ポスターに綴られた文は、フラガールたちで考えたもの。井上は言う。

「あれほどの被害を受けても、お涙頂戴の被害者意識に陥ることなく、自分の足で立つんだという気持ちを持っていた彼女たちは本当に立派です。だから私も、自分の持っているものを全部あげようという気持ちになった。この土地には自主独立の精神が息づいている。私の改革が成果を挙げて、会社でそれが発揮できるようになれば、そのまま花を咲かせてもらえばいい。その地盤づくりこそ、今後50年の計のはずなんです」

高度成長期に誕生した東北の「夢の島」は震災を乗り越え、未来に向けて歩き出す。井上の挑戦はこれからが本番だ。

(文中敬称略)

▼知恵で勝負!井上社長の主な改革

(1)接客にハワイらしさを導入――「ALOHA!(アロハ!)」の挨拶と、到着した客へのウエルカムスタイルを徹底。

(2)女性の管理職登用――顧客目線に近い女性社員を登用し、改革・改善提案をしてもらうことで会社や組織を変える力に。

(3)バス客へのサービス向上――首都圏発の無料送迎バス(宿泊者専用)の路線拡大(1日4便→11便)で来場拡大。チェックイン開始時間を早め、到着客を待たせずホテルへ案内する。

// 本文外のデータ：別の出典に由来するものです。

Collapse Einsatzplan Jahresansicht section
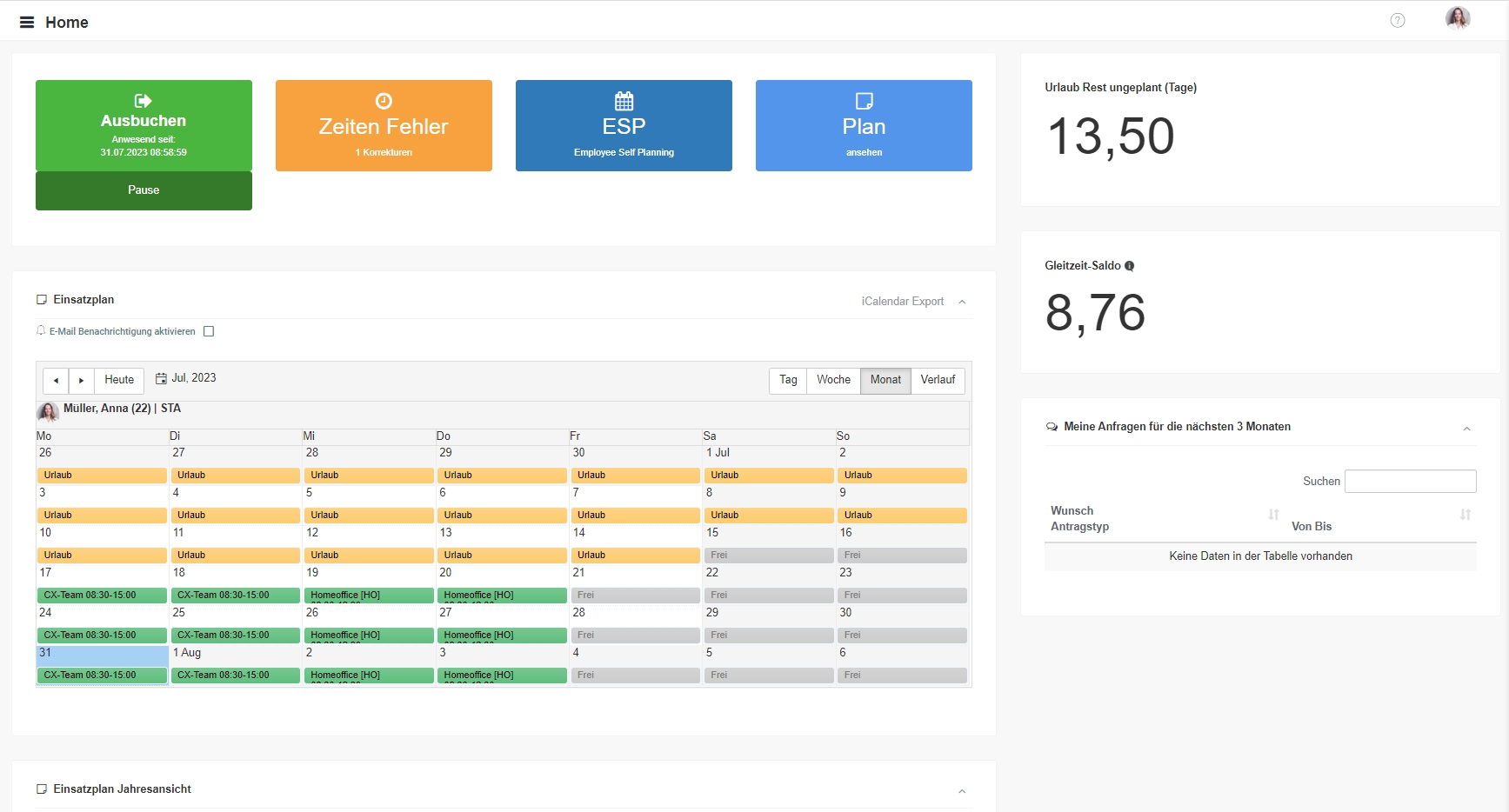 point(962,791)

(4)フラガールショーのクオリティアップ――プロジェクションマッピング(映写機器)の設備を導入、ダイナミックでストーリー性のあるステージ演出が可能に。

 

(5)フラガールコンテンツの積極活用――解説付きパンフレット、精巧なフラガールフィギュア、フラガールショーDVD、ゆるキャラCoCoネェさんなどを作成。過去のフラガールのアーカイブ作成にも取り組む。

(6)清掃スタッフの地位向上――清掃スタッフの名称を「アロハエンジェル」とし、制服もアロハ柄のデザインに変更。

(7)フラガールOGの再雇用制度――平均10年で引退していたフラガールの再雇用制度「OHANA」制度を創設。元ダンサーの知識やホスピタリティを、顧客サービス向上に活用する。

再雇用制度で働く元フラガール。

(8)社内改革の仕組みづくり――社内改革の実行部隊として業務改革室を設置。同時に総務部内の人事課を独立させて人事部を新設し、業務改革室長に人事部長を兼任させる。

 
常磐興産相談役 斎藤一彦
1945年、福島県いわき市生まれ。68年中央大学法学部卒業、常磐湯本温泉観光(現常磐興産)入社。94年ホテルハワイアンズ総支配人。2002年、代表取締役社長就任。11年、東日本大震災で大被害を受け休業を余儀なくされるも、翌年2月に全面再開させる。13年会長、15年相談役。
 
常磐興産代表取締役社長 井上直美
1950年、東京都生まれ。74年東京大学経済学部を卒業、富士銀行(現みずほ銀行)入行。2005年同行常務執行役員、07年同常務取締役、08年みずほ情報総研専務取締役、10年同社長就任。13年、常磐興産に顧問として入社、同年6月同社代表取締役社長就任。